Patrick McHenry, Chairman of the House Financial Services Committee, announced that the FIT21 bill passed with bipartisan support, clearly emphasizing that the core of FIT21 is financial innovation based on regulatory clarity and consumer protection.
"FIT21 provides clear regulatory frameworks and strong consumer protection measures to allow the U.S. digital asset ecosystem to thrive. Also, this bill ensures that the United States can lead the future financial system and remain a center of technological innovation."
It is highly commendable that the United States is establishing a clear regulatory framework like FIT21 to lead blockchain technology and digital financial innovation. If finally enacted into law, it is expected to resolve uncertainty in the U.S. digital asset industry and create a safe investment environment. By reorganizing the existing ambiguous regulatory framework, companies and investors can operate in a more predictable environment, and furthermore it will play an important role in the United States maintaining solid leadership in the global digital asset market.
These changes are not merely regulatory reforms within the United States, but will also have a great impact on the international regulatory environment surrounding the virtual asset market. In particular, in a situation where many countries including South Korea are still experiencing difficulties in industry development due to regulatory uncertainty, the U.S. legal reforms provide important implications. As the United States is showing a direction of simultaneously achieving investor protection and market revitalization by establishing a clear regulatory framework, South Korea must also benchmark this and seek regulatory innovation in line with global trends.
The "Corporate Participation in the Virtual Asset Market Roadmap" to be announced in February 2025 is a positive signal in that South Korea is trying to keep pace with the global digital asset market through more systematic regulatory reform.
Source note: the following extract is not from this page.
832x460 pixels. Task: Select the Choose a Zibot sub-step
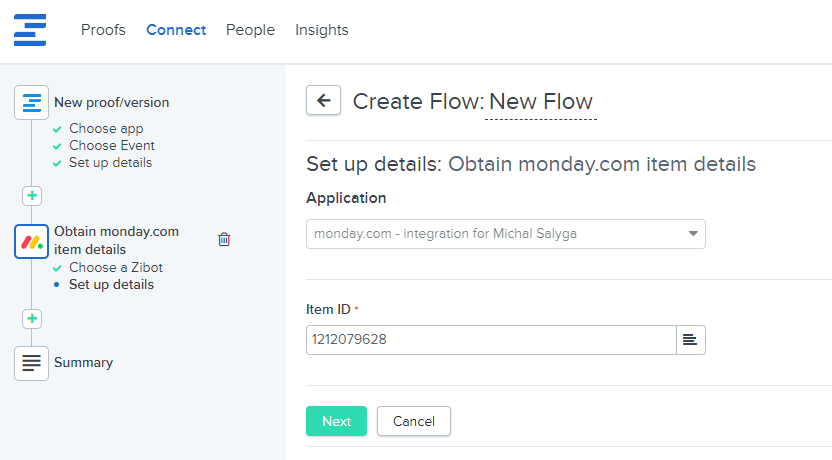(x=115, y=268)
However, questions regarding the full permission of corporate market participation, foreign exchange and tax reform, and strengthening of anti-money laundering standards still need to be resolved. The core task is not simply easing regulations, but as seen in the U.S. example, creating a clear and predictable regulatory environment.
For South Korea to not miss opportunities for innovation and growth in the virtual asset market, regulation must no longer be viewed solely as a "means of risk avoidance." As the global financial order accelerates digital transformation, South Korea must also introduce more flexible and practical policies based on the principle of regulatory clarity like the United States. The time has come for a shift from regulation to innovation, and we must consider regulatory reform and policy support together so that the virtual asset industry can establish itself as an important pillar of the financial market.